[ English | Japanese ]

Welcome to MFSearcher !

Kazusa Molecular Formula Searcher (MFSearcher) is a RESTful web service for...

  • high-throughput prediction of elemental compositions from accurate mass values detected by high-resolution mass spectrometers.
  • rapid search to the major compound databases, KEGG, PubChem, KNApSAcK, LIPID MAPS, Flavonoid Viewer and HMDB.
  • removing redundancy of the same compounds among the databases by UC2 search.

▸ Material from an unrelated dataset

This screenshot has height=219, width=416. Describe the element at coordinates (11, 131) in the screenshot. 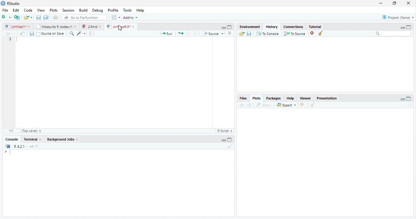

A Java based GUI tool to search with MFSearcher is available.

Publications:

Sakurai N, Narise T, Sim JS, Lee CM, Ikeda C, Akimoto N and Kanaya S (2018) UC2 search: using unique connectivity of uncharged compounds for metabolite annotation by database searching in mass spectrometry-based metabolomics. Bioinformatics 34: 698-700
[PMID: 29040459]

Sakurai N, Ara T, Kanaya S, Nakamura Y, Iijima Y, Enomoto M, Motegi T, Aoki K, Suzuki H and Shibata D (2013) Application of a relational database system for high-throughput prediction of elemental compositions from accurate mass values. Bioinformatics 29 (2): 290-291
[PMID: 23162084]


URL Change Notice and Request

The hostname in the URL of the MFSearcher service, "webs2.kazusa.or.jp," has been changed to "webs2.kazusa-db.jp". Please update your URL in a link or bookmark, especially if it is used for API accesses. The previous hostname, "webs2.kazusa.or.jp," will expire completely in a certain period of time. See the details on this page.

News

2022/4/4
Data for KNApSAcK were updated.
2022/3/17
Data for HMDB and LIPID MAPS were updated.
2020/2/6
The link URL to KNApSAcK was updated in the MFSearcher Java tool.

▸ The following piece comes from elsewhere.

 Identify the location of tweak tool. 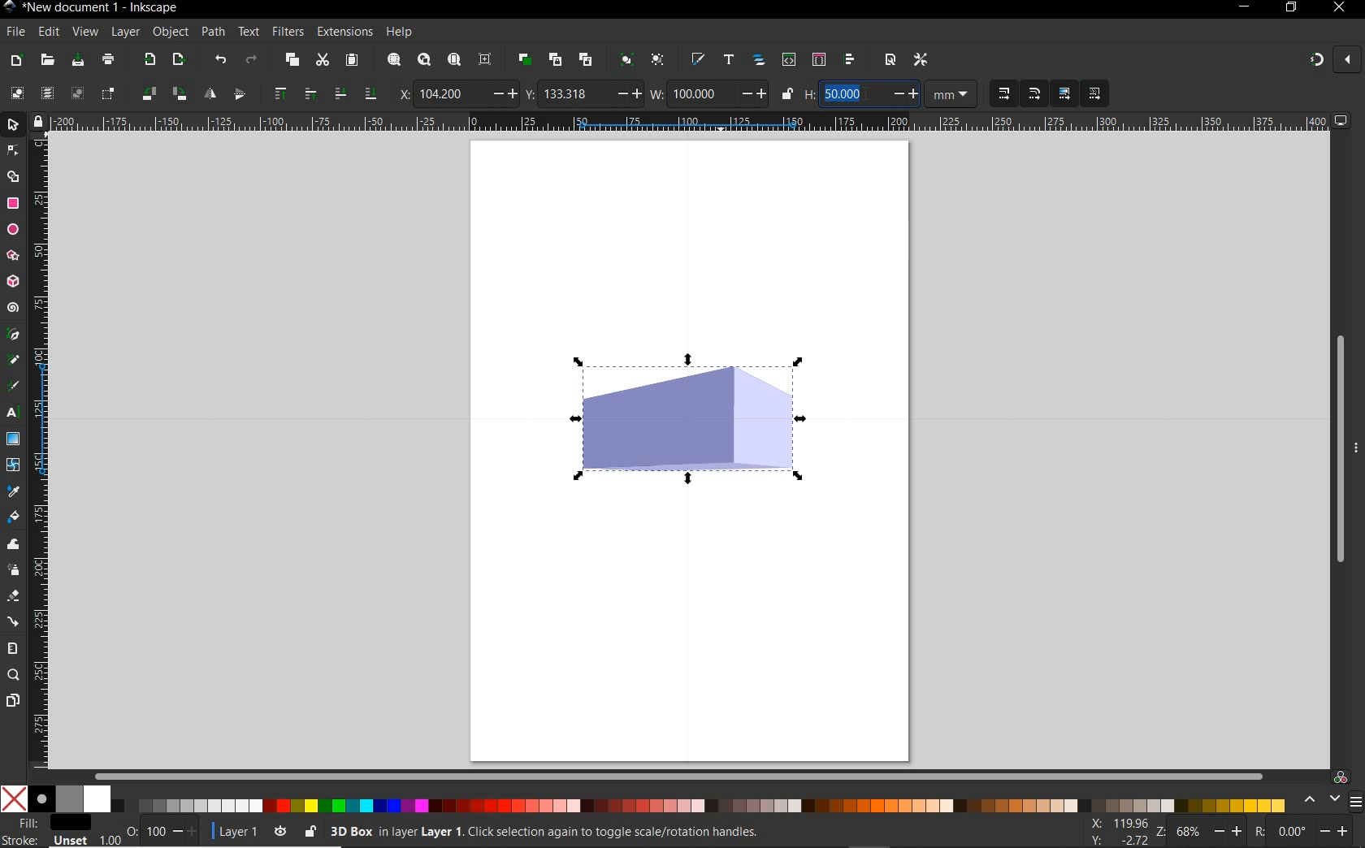
(13, 545).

Details and previous news...

Basic Use

Execution of Search

All the query for MFSearcher is executed as URL access to the MFSearcher server.

Ex.) Click on the following link, or copy & paste the URL into the address field on your browser and press return key to execute the query.

http:// /mfsearcher/exmassdb/range?lowerMs=500&upperMs=500.01

As shown here, the URL is constructed by query information, namely, the target database to search, the searching method, the parameters and their values, and by the symbols connecting them. The results will be returned as text data as follows.

ExactMassDB C16H11O2N10P3S1 21.0 500.0000046695
ExactMassDB C32H1N6P1 37.0 500.0000320763
ExactMassDB C6H37O5P9S1 2.0 500.0000372918
ExactMassDB C19H17O10P1S2 13.0 500.0000767653
   :
   :

Helps

Help pages are appeared when the URL are ended with slash ("/") for the top page (this page) and for each database.

/mfsearcher/
/mfsearcher/exmassdb/

Reference to the Atomic Weight Table

The list of the atomic weights used for the calculation of accurate mass values in the MFSearcher is available from the URL below.

/mfsearcher/atomlist

The list is originated from the following paper.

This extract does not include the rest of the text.